Fire safety signs are designed to point out emergency firefighting equipment and fire exits. Lastly, non-hazard signs communicate general safety facility information through simple text and clear symbols, but shouldn’t be used to communicate risks, hazards, or dangers. Technically speaking they are not safety signs but they do promote a safer workplace.  

Learn Where to Place Them

It can be difficult to know where and when signs should be placed. You can look at OSHA’s rule 29 CFR 1910.145(f)(3) to see when and where signs should be placed throughout a facility and prevent accidental injury or illness to employees who’re exposed to hazardous or potentially hazardous conditions, operations, or equipment. The rule states that once it is determined that safety signage is needed, signs must be placed “as close as safely possible” to the nearby hazard.

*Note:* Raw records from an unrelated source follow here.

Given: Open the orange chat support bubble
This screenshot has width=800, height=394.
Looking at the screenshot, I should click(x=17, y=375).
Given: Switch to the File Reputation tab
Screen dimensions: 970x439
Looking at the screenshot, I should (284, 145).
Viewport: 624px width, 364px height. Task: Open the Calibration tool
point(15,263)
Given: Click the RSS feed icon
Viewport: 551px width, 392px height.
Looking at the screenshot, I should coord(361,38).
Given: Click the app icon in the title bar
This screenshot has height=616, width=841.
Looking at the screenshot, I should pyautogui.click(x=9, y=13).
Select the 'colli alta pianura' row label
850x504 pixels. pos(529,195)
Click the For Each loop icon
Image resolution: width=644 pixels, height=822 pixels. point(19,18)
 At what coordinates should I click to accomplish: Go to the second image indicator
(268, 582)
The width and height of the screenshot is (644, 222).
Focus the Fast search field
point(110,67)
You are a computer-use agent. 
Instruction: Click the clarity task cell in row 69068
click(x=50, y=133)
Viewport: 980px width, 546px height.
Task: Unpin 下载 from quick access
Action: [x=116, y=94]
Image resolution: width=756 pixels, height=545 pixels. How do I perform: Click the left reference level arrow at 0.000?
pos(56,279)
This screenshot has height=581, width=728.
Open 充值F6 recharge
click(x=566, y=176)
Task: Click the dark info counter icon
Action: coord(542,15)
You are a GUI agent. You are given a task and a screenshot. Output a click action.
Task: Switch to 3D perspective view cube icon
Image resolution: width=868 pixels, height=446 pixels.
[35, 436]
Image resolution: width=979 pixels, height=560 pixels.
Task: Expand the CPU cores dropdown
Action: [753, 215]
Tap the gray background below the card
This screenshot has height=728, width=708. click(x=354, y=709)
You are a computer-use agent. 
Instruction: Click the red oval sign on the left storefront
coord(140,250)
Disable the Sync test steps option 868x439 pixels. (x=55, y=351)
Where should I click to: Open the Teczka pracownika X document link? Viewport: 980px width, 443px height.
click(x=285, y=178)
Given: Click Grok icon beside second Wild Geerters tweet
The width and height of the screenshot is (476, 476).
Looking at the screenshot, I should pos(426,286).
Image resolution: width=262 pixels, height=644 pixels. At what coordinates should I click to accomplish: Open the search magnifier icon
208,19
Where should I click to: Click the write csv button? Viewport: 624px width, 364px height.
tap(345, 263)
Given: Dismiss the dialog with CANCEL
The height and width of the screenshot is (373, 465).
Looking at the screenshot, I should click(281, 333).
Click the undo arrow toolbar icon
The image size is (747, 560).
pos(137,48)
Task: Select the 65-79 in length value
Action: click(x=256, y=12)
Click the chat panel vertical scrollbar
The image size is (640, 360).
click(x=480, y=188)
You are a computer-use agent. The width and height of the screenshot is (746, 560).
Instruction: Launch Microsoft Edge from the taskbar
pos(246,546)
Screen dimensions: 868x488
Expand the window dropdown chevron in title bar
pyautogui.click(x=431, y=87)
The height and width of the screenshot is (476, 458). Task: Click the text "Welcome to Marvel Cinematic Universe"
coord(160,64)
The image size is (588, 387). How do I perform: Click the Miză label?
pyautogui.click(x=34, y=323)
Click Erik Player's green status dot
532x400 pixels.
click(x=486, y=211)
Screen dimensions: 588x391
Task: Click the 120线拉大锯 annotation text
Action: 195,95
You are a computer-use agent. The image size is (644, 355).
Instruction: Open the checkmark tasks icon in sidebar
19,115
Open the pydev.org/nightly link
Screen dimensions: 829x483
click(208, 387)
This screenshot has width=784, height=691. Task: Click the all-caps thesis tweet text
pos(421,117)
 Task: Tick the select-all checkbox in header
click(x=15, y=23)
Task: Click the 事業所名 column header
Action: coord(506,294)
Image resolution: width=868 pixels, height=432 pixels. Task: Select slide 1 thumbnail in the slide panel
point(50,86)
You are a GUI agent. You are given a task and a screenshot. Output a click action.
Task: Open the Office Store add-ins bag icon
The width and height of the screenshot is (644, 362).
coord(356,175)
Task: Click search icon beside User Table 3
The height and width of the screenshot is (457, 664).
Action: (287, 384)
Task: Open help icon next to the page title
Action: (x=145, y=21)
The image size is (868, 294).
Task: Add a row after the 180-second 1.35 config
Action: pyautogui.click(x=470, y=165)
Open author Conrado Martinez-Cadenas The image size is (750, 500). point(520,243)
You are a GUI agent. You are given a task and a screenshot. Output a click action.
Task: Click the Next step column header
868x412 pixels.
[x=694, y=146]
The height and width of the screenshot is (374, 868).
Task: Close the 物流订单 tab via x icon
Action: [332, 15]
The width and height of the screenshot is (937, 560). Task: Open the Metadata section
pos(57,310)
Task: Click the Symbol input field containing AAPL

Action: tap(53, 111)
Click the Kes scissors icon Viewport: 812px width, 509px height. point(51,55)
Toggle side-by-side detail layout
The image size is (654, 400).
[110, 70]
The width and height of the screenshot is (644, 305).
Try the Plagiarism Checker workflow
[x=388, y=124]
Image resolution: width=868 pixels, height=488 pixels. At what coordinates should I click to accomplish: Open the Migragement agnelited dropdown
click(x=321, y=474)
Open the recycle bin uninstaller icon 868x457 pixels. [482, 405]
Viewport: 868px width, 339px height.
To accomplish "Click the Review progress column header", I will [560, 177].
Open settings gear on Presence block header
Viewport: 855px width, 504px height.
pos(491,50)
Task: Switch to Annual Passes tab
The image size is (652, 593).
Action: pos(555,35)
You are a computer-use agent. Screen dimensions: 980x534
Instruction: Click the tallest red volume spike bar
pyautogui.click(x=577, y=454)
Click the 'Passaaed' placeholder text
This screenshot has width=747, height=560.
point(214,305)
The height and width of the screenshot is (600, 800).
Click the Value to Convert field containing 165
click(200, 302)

If you wonder where exactly to place certain types of signs, check with OSHA as it outlines different guidelines for placement, depending on the type of sign and remember that workers must be able to see the signs from a safe distance and be able to react appropriately before being exposed to it.

Final Thoughts

To ensure proper safety and protection of your employees, it’s your responsibility as an employer to look at the OSHA requirements for safety signage as a way to alert and inform viewers about possible hazards and dangers. This will result in a safer and more productive work environment.